At each venue, Messi was scheduled to engage with fans, participate in exhibition matches, launch promotional campaigns, and support youth football initiatives.

== Kolkata ==

=== Statue unveiling ===
Lionel Messi's visit to Kolkata featured the unveiling of a statue honoring his football career. On 13 December 2025, a 70-foot (21-metre) statue of Messi was unveiled at the Sree Bhumi Sporting Club in Lake Town, Kolkata, depicting Messi holding a FIFA World Cup trophy. Messi, along with Bollywood's Shah Rukh Khan attended the event from the stadium. The ceremony marked the start of the tour.

=== Opening event ===
The opening event of the tour took place at the Salt Lake Stadium in Kolkata on 13 December 2025. Thousands of fans gathered to see Messi, many of whom had purchased tickets at prices ranging up to ₹10,000 or more. Messi's planned appearance included a walk around the pitch and interactions with supporters. Messi arrived at the stadium at around 11:15 AM (IST) along with his teammates Luis Suárez and Rodrigo De Paul, but he was almost immediately swarmed by politicians, celebrities, photographers, and officials, causing a delay.

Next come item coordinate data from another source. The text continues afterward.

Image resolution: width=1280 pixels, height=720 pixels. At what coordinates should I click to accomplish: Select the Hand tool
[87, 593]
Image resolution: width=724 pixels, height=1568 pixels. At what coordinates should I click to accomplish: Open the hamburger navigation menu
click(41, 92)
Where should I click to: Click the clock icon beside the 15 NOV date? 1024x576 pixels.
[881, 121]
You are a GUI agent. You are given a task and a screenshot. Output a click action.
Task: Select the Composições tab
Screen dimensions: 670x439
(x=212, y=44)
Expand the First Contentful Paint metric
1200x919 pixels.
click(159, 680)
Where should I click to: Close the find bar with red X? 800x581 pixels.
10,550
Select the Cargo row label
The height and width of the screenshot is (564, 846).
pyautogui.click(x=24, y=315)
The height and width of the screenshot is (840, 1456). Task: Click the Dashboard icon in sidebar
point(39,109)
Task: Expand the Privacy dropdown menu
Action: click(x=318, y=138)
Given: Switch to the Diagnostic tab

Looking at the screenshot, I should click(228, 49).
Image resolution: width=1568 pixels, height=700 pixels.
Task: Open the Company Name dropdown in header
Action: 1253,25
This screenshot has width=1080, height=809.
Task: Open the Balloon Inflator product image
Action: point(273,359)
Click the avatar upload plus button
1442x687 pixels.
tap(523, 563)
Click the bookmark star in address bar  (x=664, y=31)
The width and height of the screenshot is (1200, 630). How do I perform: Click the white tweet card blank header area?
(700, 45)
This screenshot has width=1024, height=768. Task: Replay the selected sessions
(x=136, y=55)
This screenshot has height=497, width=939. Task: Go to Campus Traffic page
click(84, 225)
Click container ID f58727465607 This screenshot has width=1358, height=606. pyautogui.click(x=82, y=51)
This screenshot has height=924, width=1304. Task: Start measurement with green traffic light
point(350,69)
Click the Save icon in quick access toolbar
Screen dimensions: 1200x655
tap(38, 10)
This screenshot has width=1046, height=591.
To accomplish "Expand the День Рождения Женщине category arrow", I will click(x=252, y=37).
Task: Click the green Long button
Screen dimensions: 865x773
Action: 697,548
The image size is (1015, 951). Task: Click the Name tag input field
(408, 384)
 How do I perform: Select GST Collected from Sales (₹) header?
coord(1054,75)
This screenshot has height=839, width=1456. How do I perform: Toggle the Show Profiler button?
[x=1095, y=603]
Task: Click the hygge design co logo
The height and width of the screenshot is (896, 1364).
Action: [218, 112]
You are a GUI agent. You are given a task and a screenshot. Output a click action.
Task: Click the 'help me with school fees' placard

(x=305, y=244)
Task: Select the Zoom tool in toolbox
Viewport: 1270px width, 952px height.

Soon, the public who were present in the stadium became frustrated, and some began vandalizing the stadium via ripping up the stadium's seats and throwing them onto the pitch, along with bottles and banners. Despite early intervention by local police, all chairs and banners were broken, as well as other equipment within the stadium. The event was ultimately cut short when Messi's lap and planned activities were abruptly reduced to around 20 minutes due to security concerns and organizational mismanagement. Many fans complained that they were unable to see Messi properly because of crowd congestion, celebrities and their entourages trying to override access with their own security details, led to rising frustration among ticket holders, which also included more restrictive areas than most events.

=== Crowd unrest ===
Following Messi's early departure, chaos erupted inside the stadium as the crowd protested. Fans reacted by ripping up seats, throwing water bottles and chairs, and invading portions of the pitch. Police used mild force to control the unrest and restore order.

=== Aftermath ===
Satadru Dutta, the chief organiser of the event, was detained by Kolkata police in connection with the mismanagement and ensuing unrest, and sent to 14 days in custody. The custody was then extended to 9 January 2026 on the 28th of December due to multiple additional charges being introduced by public prosecutors. Authorities announced plans to investigate the circumstances around the planning and execution of the event. West Bengal Chief Minister Mamata Banerjee publicly apologized to Messi and fans for the incident and ordered a detailed inquiry to assess responsibility and prevent similar failures at future events. Fans demanded that refunds should be offered to disappointed ticket holders who were unable to see Messi due to the disruption.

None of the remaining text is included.